9. Objects / D. Essence of Objects / 3. Individual Essences
Everything that is has one single essence [Aristotle]
     Full Idea: Everything that is has one single essence [en esti to einai].
     From: Aristotle (Topics [c.331 BCE], 141a36)
     A reaction: Does this include vague objects, and abstract 'objects'? Sceptics might ask what grounds this claim. Does Dr Jeckyll have two essences?
9. Objects / D. Essence of Objects / 7. Essence and Necessity / b. Essence not necessities
An 'idion' belongs uniquely to a thing, but is not part of its essence [Aristotle]
     Full Idea: A property [idion] is something which does not show the essence of a thing but belongs to it alone. ...No one calls anything a property which can possibly belong to something else.
     From: Aristotle (Topics [c.331 BCE], 102a18)
     A reaction: [See Charlotte Witt 106 on this] 'Property' is clearly a bad translation for such an individual item. Witt uses 'proprium', which is a necessary but nonessential property of something. Necessity is NOT the hallmark of essence. See Idea 12266.
9. Objects / D. Essence of Objects / 8. Essence as Explanatory
Natural kinds don't need essentialism to be explanatory [Dupré]
     Full Idea: The importance of natural kinds for explanation does not depend on a doctrine of essences.
     From: John Dupré (The Disorder of Things [1993], 3)
     A reaction: He suggest as the alternative that laws do the explaining, employing natural kinds. He allows that individual essences might be explanatory.
9. Objects / D. Essence of Objects / 10. Essence as Species
A species might have its essential genetic mechanism replaced by a new one [Dupré]
     Full Idea: Contradicting one of the main points of essentialism, there is no reason in principle why a species should not survive the demise of its current genetic mechanisms (some other species coherence gradually taking over).

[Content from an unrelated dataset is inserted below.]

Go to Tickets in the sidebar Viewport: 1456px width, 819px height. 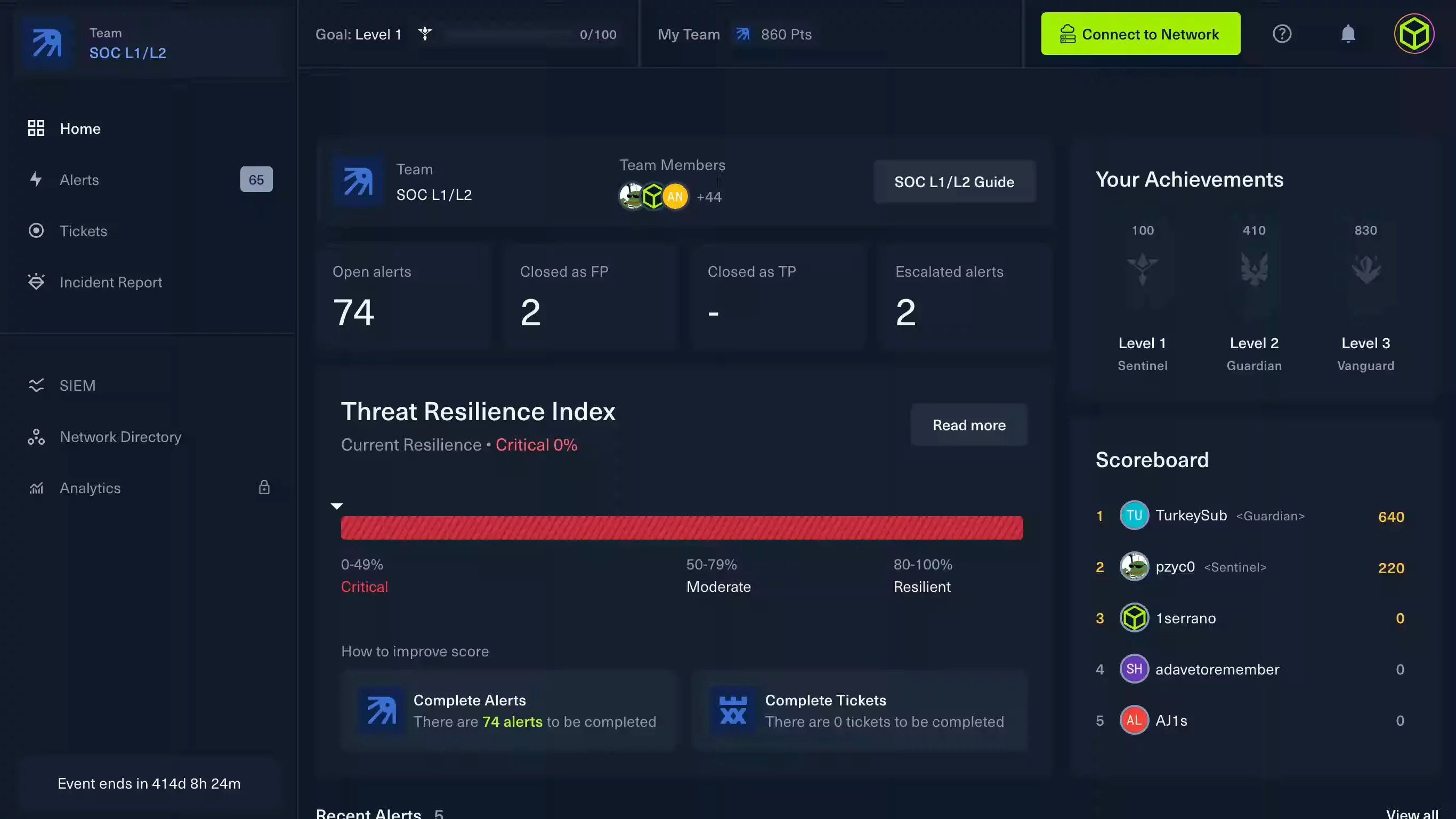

     From: John Dupré (The Disorder of Things [1993], 2)
     A reaction: I would say that this meant that the species had a new essence, because I don't take what is essential to be the same as what is necessary. The new genetics would replace the old as the basic explanation of the species.
It seems that species lack essential properties, so they can't be natural kinds [Dupré]
     Full Idea: It is widely agreed among biologists that no essential property can be found to demarcate species, so that if an essential property is necessary for a natural kind, species are not natural kinds.
     From: John Dupré (The Disorder of Things [1993], 2)
     A reaction: This uses 'essential' to mean 'necessary', but I would use 'essential' to mean 'deeply explanatory'. Biological species are, nevertheless, dubious members of an ontological system. Vegetables are the problem.